In deze zaak heeft het Gerechtshof Arnhem-Leeuwarden op 23 juli 2013 uitspraak gedaan in hoger beroep tegen een vonnis van de politierechter in de rechtbank Arnhem. De verdachte was beschuldigd van het opzettelijk beledigen van een ambtenaar, in dit geval een politieman, tijdens de rechtmatige uitoefening van diens functie. De tenlastelegging betrof uitlatingen die de verdachte had gedaan op 24 februari 2012, waarbij hij de woorden "ik vind u een mierenneuker" en "eikel" had geuit tegen de verbalisant. Het hof heeft vastgesteld dat de verdachte deze beledigende woorden heeft geuit in een context waarin een groep jongeren zich op een verboden plaats bevond en niet wilde voldoen aan verzoeken tot legitimatie.

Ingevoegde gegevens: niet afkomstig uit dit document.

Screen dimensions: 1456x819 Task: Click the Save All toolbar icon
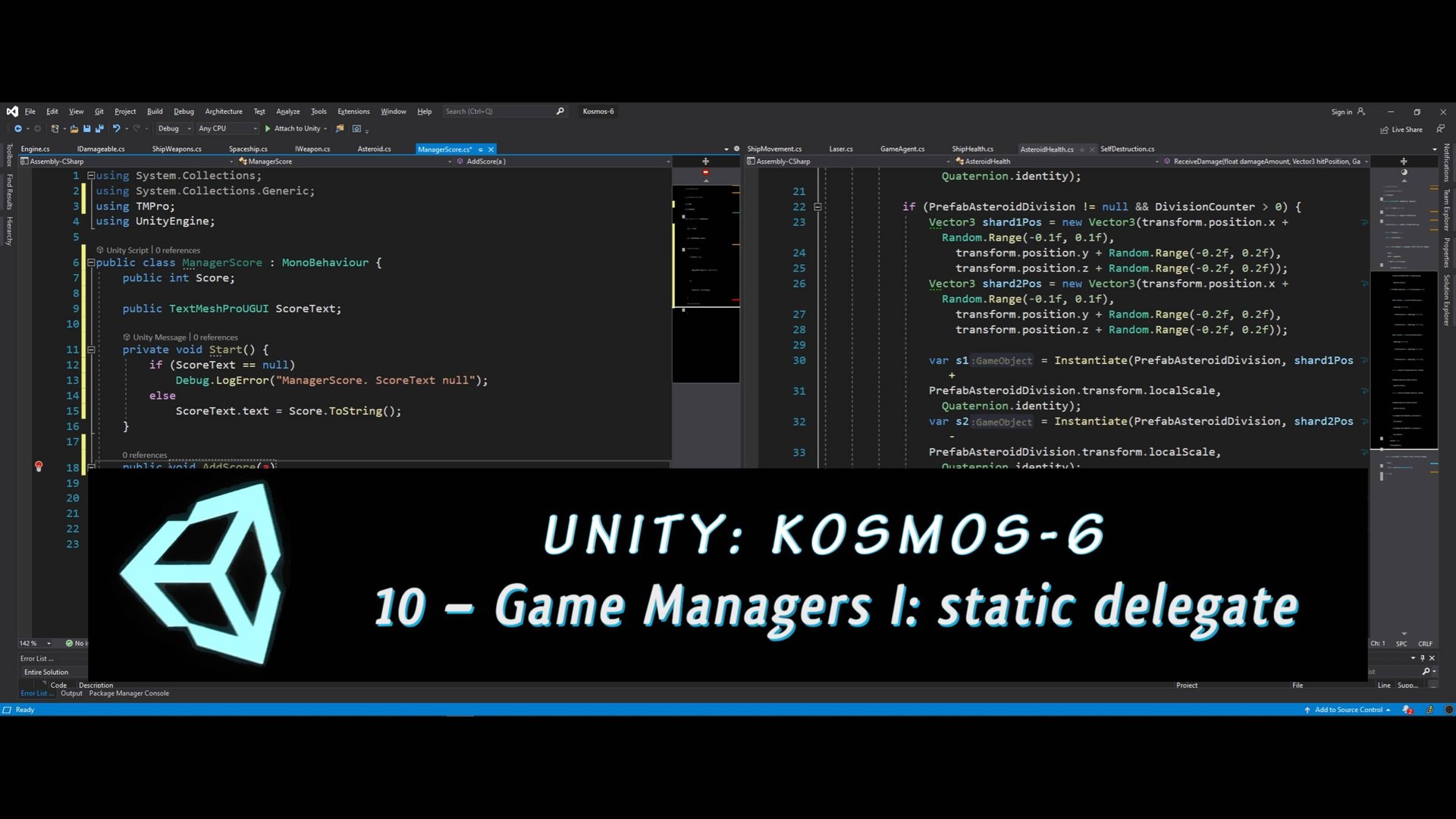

Het hof heeft het vonnis van de politierechter vernietigd, omdat dit vonnis niet voldeed aan de vereisten van artikel 378a van het Wetboek van Strafvordering. Het hof heeft de zaak opnieuw beoordeeld en is tot de conclusie gekomen dat de verdachte zich schuldig heeft gemaakt aan eenvoudige belediging van de ambtenaar. De verdachte is niet vrijgesproken van de tenlastelegging, maar het hof heeft wel geoordeeld dat er geen sprake was van een onherroepelijke deelvrijspraak.

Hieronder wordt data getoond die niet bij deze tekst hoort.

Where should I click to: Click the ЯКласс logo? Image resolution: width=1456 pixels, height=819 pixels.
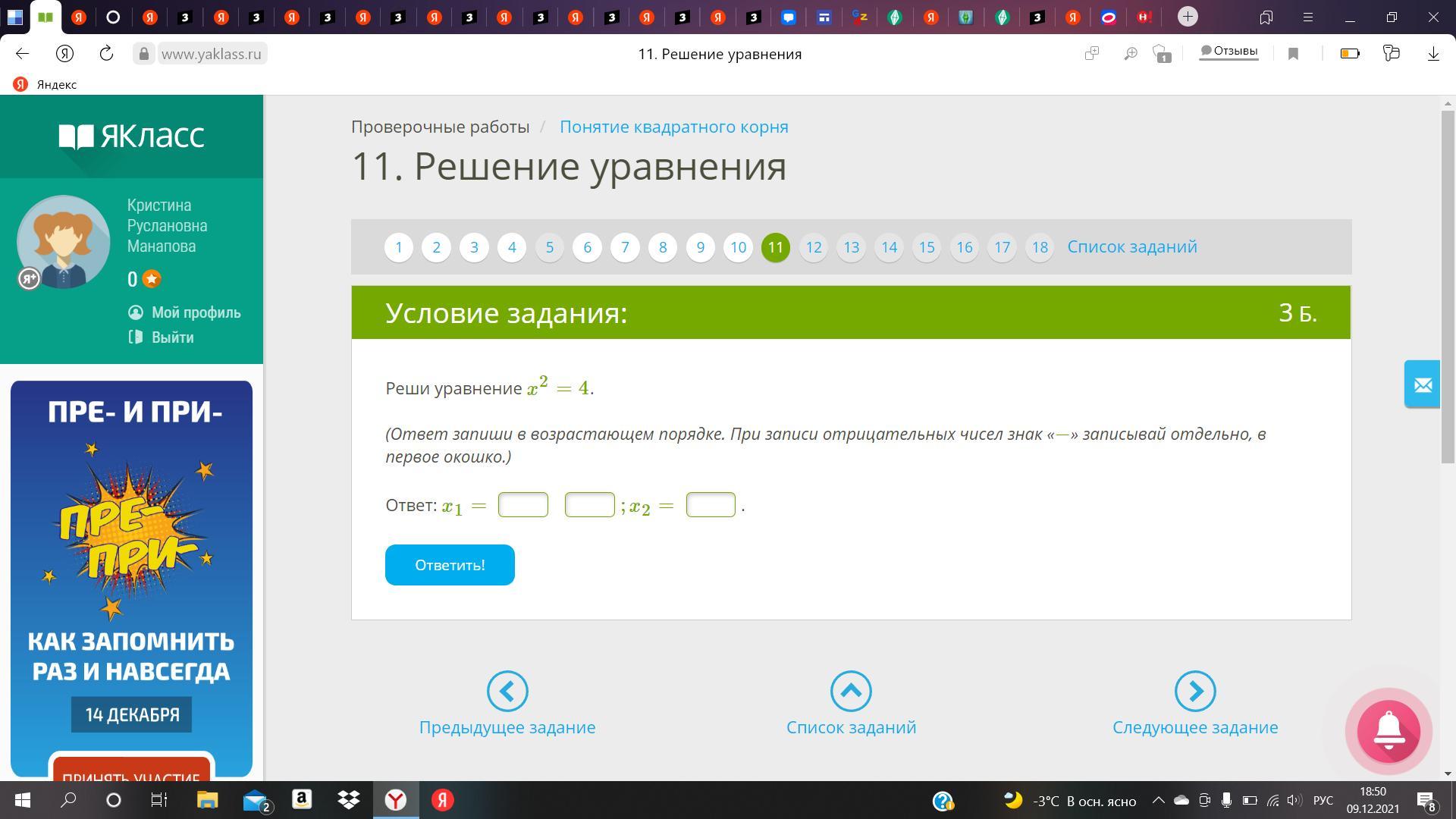[x=132, y=136]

De strafoplegging bestond uit een geldboete van € 50,00 en één dag hechtenis, met de mogelijkheid van vervangende hechtenis bij gebreke van betaling. Het hof heeft ook geoordeeld dat het openbaar ministerie niet ontvankelijk was in de vordering tot tenuitvoerlegging van een eerder vonnis, omdat dit vonnis nog niet was gewezen ten tijde van het feit. De uitspraak is gedaan door een meervoudige kamer, met mr. R. van den Heuvel als voorzitter, en is openbaar uitgesproken in aanwezigheid van de griffier.